+++ LISTED ENTRIES

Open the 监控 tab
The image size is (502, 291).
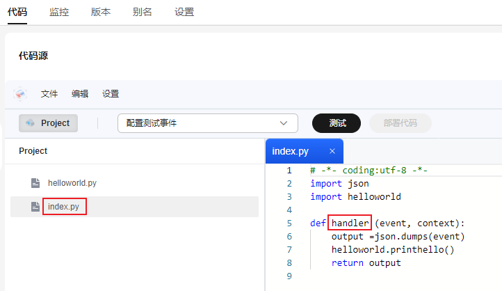point(59,13)
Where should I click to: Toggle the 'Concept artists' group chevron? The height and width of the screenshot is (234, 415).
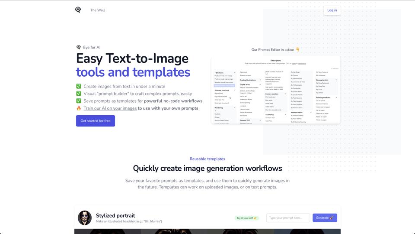click(336, 80)
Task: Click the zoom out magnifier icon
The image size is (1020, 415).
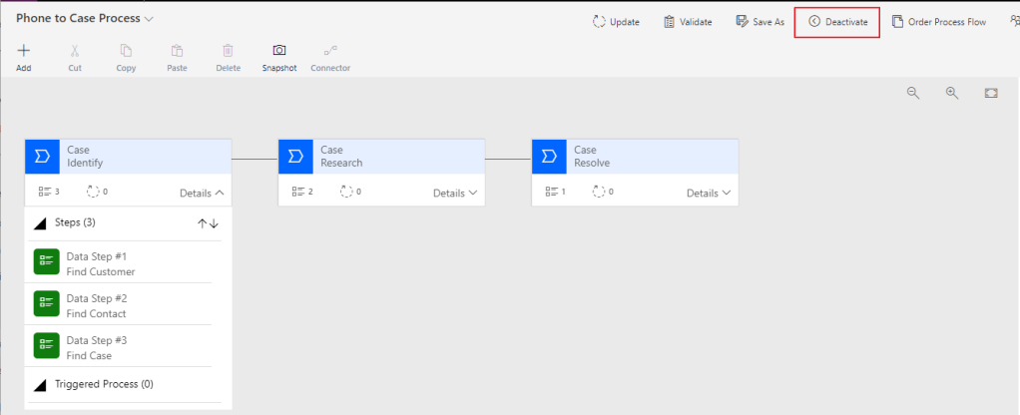Action: click(912, 93)
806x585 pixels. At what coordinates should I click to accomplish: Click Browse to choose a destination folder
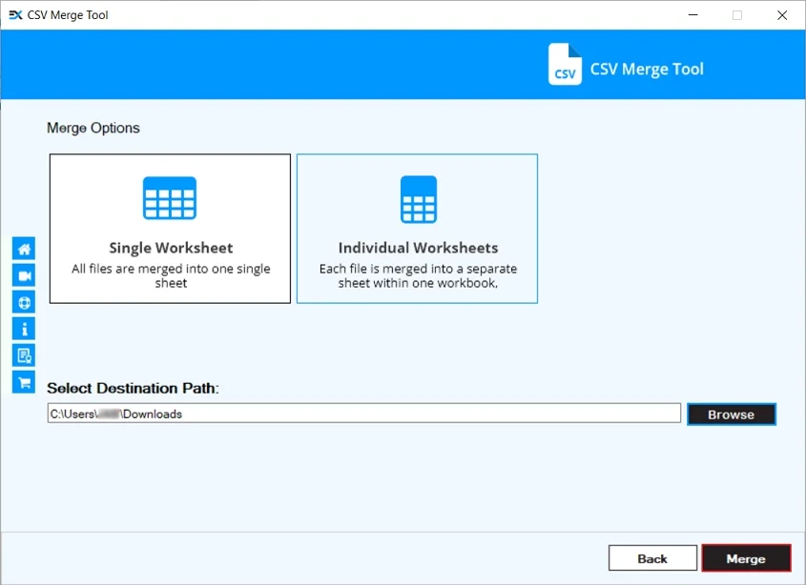coord(731,414)
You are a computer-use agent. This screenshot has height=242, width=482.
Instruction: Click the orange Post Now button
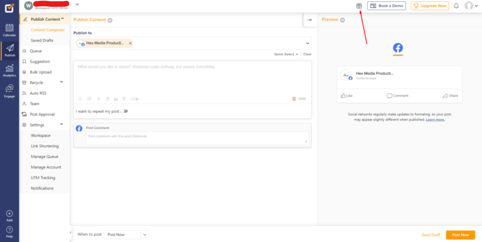click(460, 235)
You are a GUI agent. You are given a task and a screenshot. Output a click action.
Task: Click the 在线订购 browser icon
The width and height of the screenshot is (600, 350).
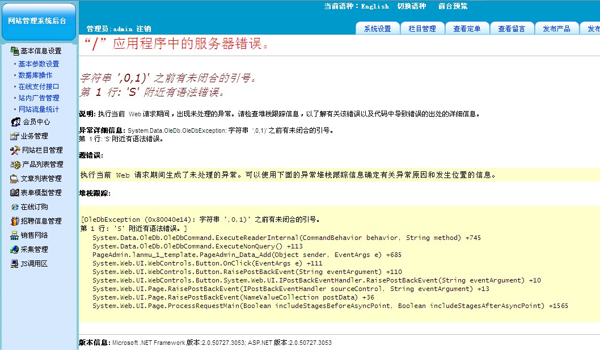coord(15,207)
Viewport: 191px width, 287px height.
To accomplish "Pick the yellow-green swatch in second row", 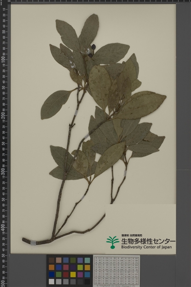I will tap(80, 267).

++++++

WORK INSTRUCTIONS>
Show every line above in which the word "agent" occurs.

ANSWER SPACE>
You are a computer-use agent. This screenshot has height=242, width=482.
You are a GUI agent. You are given a task and a screenshot. Output a click action.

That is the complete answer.